Así como era innecesario despertar a Jesús en Tiberíades, es innecesario que esté despierto en las almas para darles vida. Las palabras del Cantar de los Cantares también se pueden aplicar a su sueño místico: "Duermo, pero mi corazón mira". Sí, Jesús observa solícito en las almas que aman, a pesar de que sienten que las ha abandonado. El amor no abandona. Jesús está allí en lo profundo del alma. Parece dormir porque el alma no escucha su voz refrescante, porque no disfruta de sus consuelos celestiales. Pero el Corazón de Jesús siempre está mirando con Su amor inextinguible, con Sus acciones incesantes, con Su cuidado tierno más solícito cada día.


¡Ojalá uno conociera la fecundidad de Jesús en su sueño místico! Trabaja en el alma con la misma eficacia que cuando está despierto, tal vez con mayor eficacia. Los consuelos divinos dilatan el corazón, calman las pasiones y calman el alma, llenándola con la unción más suave. Las desolaciones también llevan a cabo la obra de Dios, una obra delicada y profunda de pureza, fuerza y ​​amor. Hay ciertas operaciones delicadas e íntimas que Jesús no realiza en las almas, excepto cuando está durmiendo. Su sueño místico no es por cansancio, sino por amor. Duerme porque ama. Él duerme porque, mientras duerme, Su Corazón observa, transformando almas profundamente, aunque esta transformación es imperceptible.
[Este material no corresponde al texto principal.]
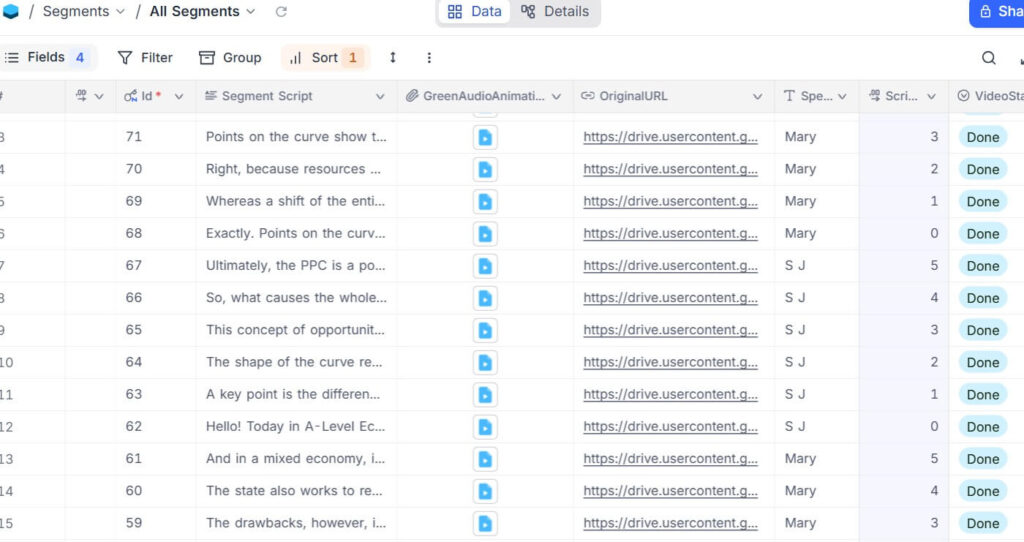This screenshot has height=542, width=1024.
Task: Switch to the Details view tab
Action: tap(555, 12)
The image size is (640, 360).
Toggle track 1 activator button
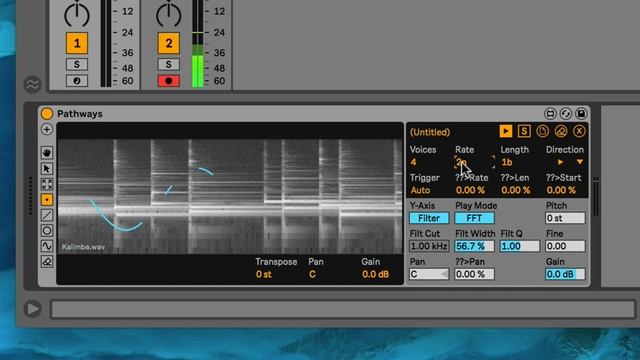click(x=77, y=43)
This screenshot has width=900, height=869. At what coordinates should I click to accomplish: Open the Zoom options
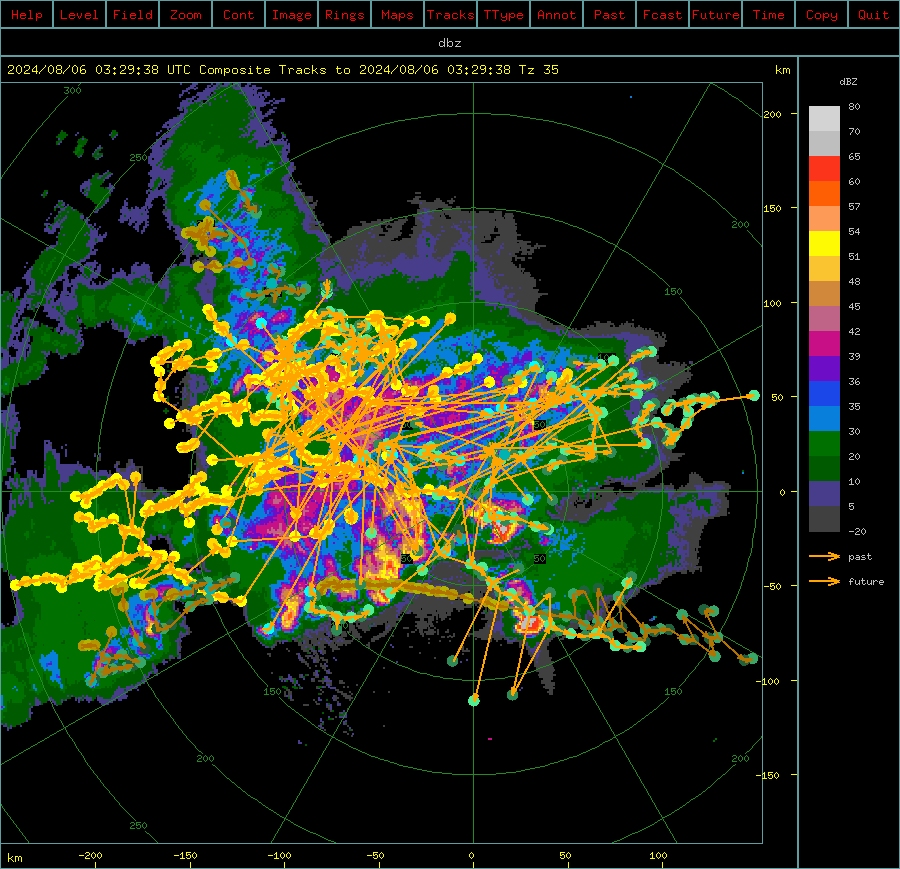coord(186,15)
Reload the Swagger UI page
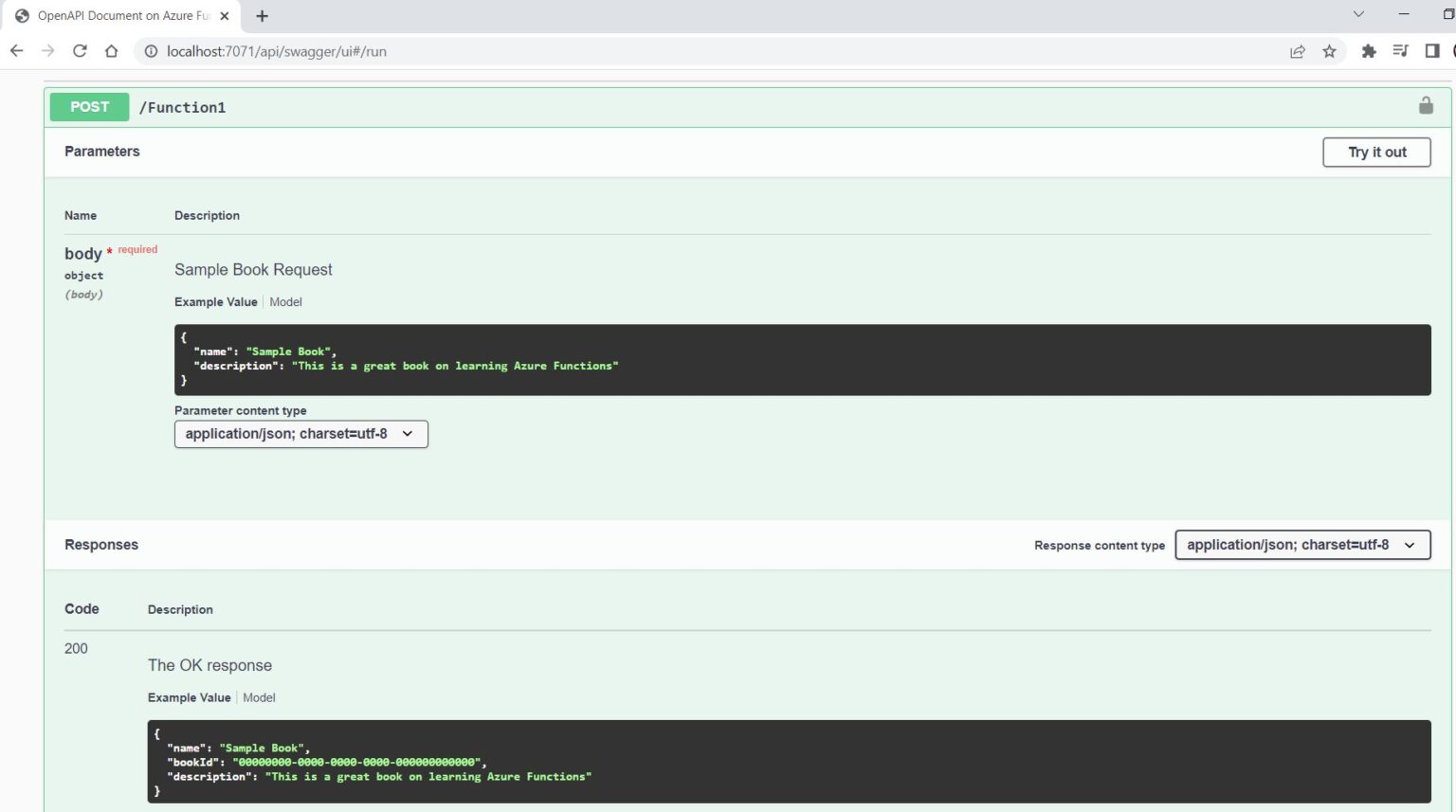The image size is (1456, 812). (80, 51)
Santa Teresa del Niño Jesús vio los secretos de la vida espiritual con notable claridad, y para explicar por qué no estaba afligida por su aridez en la oración y sus siestas durante su acción de gracias, observó que los médicos dormían a sus pacientes en orden para realizar operaciones. También es necesario que Jesús coloque las almas bajo un sedante sagrado, en la oscuridad total, en la inconsciencia absoluta, para llevar a cabo en ellas las operaciones divinas. Cuando esto ocurre, el alma piensa que Jesús está durmiendo.

¿Cómo podrían las almas soportar esos terribles sufrimientos que, como espadas de doble filo, penetran incluso en lo más profundo de su ser, si Jesús estuviera despierto, si la más dulce de las voces resonara en ellos, si la fragancia de su vida penetrara en su espíritu? , si experimentaron la acción divina clara y palpablemente? Con Jesús manifestado, uno no sufre. Mirándolo y recibiendo sus caricias, el alma se convierte en una réplica del Paraíso. Cuando se muestra a sí mismo, los sufrimientos se disipan como vapor antes del calor del sol o se convierten en una visión brillante y hermosa. El alma necesita sufrir en lo más profundo de su ser, sufrir durante mucho tiempo y sufrir sin mucho consuelo. Para que el alma pueda sufrir de esta manera y así recibir gracias especiales, Jesús duerme.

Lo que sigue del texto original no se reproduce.